I was daunted at first as I lugged this book home. The sheer size of it (think textbook/encyclopedia) made me feel a little overwhelmed at all there was to learn. But as I settled in with a cup of tea I soon realised that Holmgren’s relaxed style of writing draws you in and makes all the information readily digestible. The foreword from Costa Georgiadis of Gardening Australia fame was also a very welcoming start.

For anyone who has delved into permaculture literature before you will know that there tends to be a bias in the information being geared towards people who own their own homes and usually on a property of an acre or more. With this premise I had been beginning to be disillusioned with permaculture and it’s apparent need to be a homeowner. A difficult undertaking in Australia’s current housing climate. In Retrosuburbia however Holmgren turns that premise on it’s head. He presents practical, achievable tips for people in every stage of housing whether it be renting a small apartment or house, living in a share house or owning a house on a small block in the suburbs as the title suggests.

“The 9-to-5 treadmill looks more and more like the path to permanent debt slavery”.

“The 9-to-5 treadmill looks more and more like the path to permanent debt slavery”.

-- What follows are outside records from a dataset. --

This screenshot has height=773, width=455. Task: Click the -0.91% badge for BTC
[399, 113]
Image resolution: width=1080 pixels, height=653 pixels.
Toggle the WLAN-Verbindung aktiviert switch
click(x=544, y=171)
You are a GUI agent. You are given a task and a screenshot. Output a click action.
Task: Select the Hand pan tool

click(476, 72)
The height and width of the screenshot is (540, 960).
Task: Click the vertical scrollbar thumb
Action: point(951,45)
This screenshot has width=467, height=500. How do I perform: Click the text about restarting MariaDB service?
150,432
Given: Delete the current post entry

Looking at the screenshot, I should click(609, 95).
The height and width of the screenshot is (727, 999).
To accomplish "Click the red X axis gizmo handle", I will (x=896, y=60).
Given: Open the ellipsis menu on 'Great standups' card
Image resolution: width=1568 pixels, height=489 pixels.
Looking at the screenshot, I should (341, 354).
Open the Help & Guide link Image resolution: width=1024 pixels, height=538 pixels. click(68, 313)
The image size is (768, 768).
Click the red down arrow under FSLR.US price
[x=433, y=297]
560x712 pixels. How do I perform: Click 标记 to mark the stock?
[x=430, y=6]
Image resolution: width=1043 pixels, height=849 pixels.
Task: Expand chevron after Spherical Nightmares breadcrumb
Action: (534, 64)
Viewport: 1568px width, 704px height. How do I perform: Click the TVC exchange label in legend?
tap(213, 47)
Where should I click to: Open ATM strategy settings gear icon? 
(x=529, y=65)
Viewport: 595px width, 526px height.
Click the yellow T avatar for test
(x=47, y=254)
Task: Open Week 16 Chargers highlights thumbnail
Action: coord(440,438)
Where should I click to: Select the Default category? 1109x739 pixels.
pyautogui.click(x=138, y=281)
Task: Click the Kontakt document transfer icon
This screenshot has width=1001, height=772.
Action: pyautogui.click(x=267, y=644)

The main goal in Retrosuburbia is to help people become more resilient in a potentially volatile future. A future with energy shortages, collapsed housing markets and less access to quality food. In the beginning of the book Holmgren paints a picture of what suburban life was like in the past and what it could potentially be like in the future. It’s an eerie feeling reading his projections as we are starting to see some of them taking shape already such as the declining housing market in Australia and increasingly frequent extreme weather events.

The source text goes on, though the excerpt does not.